BRIEF: Output exactly the first line of the listing and each line after it, through the line that contains "is (652, 740)."; add nothing else.

RECORDS SHOWN:
------

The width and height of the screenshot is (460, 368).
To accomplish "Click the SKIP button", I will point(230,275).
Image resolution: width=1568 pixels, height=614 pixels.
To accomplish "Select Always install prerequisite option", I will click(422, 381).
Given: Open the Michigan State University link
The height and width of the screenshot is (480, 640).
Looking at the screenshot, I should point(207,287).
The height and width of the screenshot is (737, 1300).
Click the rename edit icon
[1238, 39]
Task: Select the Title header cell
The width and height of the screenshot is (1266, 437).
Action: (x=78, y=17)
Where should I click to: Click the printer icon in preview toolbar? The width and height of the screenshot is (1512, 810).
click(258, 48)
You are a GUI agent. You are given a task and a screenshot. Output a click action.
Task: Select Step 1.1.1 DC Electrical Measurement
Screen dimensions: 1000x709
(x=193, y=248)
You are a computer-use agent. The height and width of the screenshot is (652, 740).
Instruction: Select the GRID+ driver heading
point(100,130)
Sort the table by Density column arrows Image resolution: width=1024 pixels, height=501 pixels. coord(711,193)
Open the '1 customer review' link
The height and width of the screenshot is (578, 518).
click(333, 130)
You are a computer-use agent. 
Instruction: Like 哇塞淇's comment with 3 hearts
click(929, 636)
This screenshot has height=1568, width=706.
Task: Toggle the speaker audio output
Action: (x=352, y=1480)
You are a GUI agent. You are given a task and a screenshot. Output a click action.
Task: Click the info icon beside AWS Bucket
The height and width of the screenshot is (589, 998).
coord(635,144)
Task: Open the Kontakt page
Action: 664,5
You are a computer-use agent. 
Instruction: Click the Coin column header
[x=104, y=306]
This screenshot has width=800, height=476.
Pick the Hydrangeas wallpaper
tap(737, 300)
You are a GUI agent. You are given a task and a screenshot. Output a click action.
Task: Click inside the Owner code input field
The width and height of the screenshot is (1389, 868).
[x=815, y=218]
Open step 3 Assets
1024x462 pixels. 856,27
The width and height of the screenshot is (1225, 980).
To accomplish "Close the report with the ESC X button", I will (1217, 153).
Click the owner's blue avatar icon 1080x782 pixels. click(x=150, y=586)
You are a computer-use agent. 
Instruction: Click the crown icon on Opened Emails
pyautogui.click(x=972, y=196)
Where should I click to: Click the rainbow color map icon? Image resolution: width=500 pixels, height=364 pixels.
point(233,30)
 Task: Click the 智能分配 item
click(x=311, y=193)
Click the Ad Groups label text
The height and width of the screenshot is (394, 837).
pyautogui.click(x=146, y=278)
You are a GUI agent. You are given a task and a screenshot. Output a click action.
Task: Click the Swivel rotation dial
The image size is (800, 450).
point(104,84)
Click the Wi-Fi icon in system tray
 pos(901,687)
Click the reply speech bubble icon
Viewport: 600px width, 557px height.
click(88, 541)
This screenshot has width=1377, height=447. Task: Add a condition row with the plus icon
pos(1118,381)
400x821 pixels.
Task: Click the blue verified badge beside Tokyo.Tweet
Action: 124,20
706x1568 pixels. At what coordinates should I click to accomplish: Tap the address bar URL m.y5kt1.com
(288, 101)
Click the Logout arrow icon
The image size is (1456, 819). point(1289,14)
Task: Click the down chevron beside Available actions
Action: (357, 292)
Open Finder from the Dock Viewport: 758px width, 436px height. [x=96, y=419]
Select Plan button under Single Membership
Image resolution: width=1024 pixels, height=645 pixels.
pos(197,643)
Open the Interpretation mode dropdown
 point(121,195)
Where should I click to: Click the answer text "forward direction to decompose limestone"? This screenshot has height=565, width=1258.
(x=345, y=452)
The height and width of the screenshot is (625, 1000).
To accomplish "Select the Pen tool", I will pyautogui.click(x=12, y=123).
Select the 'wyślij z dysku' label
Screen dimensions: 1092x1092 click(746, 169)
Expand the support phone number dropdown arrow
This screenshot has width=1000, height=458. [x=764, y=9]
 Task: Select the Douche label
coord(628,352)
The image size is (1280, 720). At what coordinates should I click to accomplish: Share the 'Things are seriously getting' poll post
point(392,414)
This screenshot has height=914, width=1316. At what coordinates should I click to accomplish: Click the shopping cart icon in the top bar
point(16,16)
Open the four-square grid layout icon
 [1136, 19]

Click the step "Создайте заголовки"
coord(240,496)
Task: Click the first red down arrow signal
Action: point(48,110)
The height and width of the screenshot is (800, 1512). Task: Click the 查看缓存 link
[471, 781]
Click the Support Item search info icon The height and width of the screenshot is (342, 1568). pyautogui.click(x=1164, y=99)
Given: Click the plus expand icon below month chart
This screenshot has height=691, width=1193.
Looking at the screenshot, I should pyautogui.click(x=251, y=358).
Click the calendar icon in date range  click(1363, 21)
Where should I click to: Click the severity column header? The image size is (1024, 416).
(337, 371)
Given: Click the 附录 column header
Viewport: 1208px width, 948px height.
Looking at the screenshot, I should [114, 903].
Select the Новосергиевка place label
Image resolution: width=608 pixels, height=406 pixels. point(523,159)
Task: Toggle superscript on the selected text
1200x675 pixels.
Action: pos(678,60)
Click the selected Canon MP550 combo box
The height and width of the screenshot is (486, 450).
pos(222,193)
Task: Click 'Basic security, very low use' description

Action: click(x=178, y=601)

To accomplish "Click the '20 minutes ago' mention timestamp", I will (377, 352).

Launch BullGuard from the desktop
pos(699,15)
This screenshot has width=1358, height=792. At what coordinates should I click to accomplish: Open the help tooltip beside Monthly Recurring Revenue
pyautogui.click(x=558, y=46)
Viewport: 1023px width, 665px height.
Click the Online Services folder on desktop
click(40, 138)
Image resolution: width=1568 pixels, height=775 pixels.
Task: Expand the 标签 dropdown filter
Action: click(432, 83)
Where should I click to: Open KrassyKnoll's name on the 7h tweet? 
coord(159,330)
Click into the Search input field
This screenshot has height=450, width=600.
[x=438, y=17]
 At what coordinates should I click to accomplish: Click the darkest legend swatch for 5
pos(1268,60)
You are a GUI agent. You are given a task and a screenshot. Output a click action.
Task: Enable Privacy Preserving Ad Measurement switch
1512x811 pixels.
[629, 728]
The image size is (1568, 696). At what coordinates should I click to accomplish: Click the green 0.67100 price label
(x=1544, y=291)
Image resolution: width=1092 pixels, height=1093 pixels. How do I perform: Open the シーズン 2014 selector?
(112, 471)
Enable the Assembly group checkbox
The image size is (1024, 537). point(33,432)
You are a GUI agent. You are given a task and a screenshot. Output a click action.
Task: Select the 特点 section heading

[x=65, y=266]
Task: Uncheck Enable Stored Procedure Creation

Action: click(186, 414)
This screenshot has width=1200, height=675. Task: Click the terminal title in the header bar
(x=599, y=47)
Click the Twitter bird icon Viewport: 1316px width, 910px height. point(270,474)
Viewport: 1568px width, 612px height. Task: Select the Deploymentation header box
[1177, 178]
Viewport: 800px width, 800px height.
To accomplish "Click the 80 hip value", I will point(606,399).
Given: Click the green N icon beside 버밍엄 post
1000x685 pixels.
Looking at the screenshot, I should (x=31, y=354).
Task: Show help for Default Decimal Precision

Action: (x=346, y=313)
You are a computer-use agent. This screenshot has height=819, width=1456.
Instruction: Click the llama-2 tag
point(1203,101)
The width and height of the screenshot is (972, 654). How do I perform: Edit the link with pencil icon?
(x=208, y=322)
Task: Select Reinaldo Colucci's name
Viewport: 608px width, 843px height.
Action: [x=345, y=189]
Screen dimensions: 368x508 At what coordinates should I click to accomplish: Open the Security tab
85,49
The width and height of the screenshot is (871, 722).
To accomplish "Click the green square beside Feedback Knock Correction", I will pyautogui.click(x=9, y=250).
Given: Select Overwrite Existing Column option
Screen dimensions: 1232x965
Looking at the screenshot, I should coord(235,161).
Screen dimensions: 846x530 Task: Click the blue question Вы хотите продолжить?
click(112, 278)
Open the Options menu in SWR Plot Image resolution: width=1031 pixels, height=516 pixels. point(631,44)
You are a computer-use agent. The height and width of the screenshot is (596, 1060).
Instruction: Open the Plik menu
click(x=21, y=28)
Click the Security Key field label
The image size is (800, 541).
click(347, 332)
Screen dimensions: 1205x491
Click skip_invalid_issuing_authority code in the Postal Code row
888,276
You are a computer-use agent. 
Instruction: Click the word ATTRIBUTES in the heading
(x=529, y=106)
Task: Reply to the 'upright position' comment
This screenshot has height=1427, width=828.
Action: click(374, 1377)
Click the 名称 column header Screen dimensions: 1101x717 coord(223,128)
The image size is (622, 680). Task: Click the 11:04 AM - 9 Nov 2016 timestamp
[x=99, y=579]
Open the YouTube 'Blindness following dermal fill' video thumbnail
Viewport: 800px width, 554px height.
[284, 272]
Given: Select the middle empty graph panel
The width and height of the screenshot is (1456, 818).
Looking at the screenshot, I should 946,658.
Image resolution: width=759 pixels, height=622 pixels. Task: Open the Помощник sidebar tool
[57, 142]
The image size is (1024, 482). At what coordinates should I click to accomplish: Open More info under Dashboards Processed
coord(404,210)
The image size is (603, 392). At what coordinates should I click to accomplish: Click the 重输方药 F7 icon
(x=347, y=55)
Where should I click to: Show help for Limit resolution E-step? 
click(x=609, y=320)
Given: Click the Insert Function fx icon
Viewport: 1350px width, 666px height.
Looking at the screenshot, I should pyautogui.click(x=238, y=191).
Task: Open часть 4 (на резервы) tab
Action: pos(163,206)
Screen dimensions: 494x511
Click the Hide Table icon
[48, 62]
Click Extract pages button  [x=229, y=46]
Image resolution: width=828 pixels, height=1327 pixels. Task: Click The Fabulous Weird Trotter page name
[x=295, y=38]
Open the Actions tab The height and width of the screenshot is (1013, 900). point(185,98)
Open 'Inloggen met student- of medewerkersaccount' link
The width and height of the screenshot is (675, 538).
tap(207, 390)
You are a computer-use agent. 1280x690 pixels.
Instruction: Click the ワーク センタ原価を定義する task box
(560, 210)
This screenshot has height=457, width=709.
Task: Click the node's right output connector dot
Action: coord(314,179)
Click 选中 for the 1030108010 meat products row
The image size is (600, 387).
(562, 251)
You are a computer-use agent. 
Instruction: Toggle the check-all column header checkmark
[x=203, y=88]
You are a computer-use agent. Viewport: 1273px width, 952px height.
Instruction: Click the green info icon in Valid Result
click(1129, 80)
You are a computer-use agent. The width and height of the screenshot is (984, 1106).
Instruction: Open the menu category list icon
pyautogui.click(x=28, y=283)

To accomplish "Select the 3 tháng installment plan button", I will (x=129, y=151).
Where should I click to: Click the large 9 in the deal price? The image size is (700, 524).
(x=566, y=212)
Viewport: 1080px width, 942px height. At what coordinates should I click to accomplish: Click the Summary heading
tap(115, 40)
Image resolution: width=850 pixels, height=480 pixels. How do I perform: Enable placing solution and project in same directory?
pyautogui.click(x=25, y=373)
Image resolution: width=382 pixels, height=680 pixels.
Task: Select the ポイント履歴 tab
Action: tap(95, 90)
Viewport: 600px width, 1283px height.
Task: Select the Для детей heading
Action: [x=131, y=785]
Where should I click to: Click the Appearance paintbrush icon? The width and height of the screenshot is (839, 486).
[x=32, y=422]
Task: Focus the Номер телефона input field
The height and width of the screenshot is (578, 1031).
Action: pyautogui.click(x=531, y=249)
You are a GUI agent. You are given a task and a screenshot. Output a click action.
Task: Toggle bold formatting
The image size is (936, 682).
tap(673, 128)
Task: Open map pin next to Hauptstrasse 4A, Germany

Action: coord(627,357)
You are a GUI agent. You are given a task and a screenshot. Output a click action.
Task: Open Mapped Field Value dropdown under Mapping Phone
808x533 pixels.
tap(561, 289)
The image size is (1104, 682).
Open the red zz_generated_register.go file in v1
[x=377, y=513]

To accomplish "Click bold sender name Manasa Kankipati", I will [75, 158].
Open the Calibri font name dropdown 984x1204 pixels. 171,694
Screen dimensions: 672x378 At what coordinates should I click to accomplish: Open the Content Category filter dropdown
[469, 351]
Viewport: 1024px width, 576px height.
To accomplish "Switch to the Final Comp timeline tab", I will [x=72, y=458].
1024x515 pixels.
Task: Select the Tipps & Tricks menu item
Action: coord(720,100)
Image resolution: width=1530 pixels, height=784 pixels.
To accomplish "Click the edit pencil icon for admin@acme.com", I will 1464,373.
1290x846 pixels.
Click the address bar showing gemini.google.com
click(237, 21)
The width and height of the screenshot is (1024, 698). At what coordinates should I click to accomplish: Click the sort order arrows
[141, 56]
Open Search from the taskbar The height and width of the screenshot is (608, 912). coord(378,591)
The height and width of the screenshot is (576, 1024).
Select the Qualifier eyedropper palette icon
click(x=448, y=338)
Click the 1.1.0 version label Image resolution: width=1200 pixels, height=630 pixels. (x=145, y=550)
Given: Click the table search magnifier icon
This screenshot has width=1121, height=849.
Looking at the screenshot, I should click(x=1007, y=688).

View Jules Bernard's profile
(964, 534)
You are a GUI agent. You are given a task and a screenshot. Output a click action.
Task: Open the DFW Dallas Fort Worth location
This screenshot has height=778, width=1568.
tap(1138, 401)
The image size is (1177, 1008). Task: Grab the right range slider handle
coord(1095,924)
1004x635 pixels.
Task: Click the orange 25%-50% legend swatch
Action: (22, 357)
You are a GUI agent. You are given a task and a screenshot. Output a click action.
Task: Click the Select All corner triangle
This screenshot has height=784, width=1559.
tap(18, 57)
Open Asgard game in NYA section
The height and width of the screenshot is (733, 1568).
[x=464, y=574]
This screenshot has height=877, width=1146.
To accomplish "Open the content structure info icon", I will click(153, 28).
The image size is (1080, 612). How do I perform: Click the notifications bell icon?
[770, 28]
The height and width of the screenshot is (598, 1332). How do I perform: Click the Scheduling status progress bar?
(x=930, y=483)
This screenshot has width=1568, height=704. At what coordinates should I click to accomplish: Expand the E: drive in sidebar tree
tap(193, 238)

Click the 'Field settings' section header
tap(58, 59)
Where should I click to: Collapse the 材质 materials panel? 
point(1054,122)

------

ANSWER BOX:
The width and height of the screenshot is (460, 368).
To accomplish "Click the SKIP button", I will point(230,275).
Image resolution: width=1568 pixels, height=614 pixels.
To accomplish "Select Always install prerequisite option", I will click(422, 381).
Given: Open the Michigan State University link
The height and width of the screenshot is (480, 640).
Looking at the screenshot, I should point(207,287).
The height and width of the screenshot is (737, 1300).
Click the rename edit icon
[1238, 39]
Task: Select the Title header cell
The width and height of the screenshot is (1266, 437).
Action: (x=78, y=17)
Where should I click to: Click the printer icon in preview toolbar? The width and height of the screenshot is (1512, 810).
click(258, 48)
You are a GUI agent. You are given a task and a screenshot. Output a click action.
Task: Select Step 1.1.1 DC Electrical Measurement
Screen dimensions: 1000x709
(x=193, y=248)
You are a computer-use agent. The height and width of the screenshot is (652, 740).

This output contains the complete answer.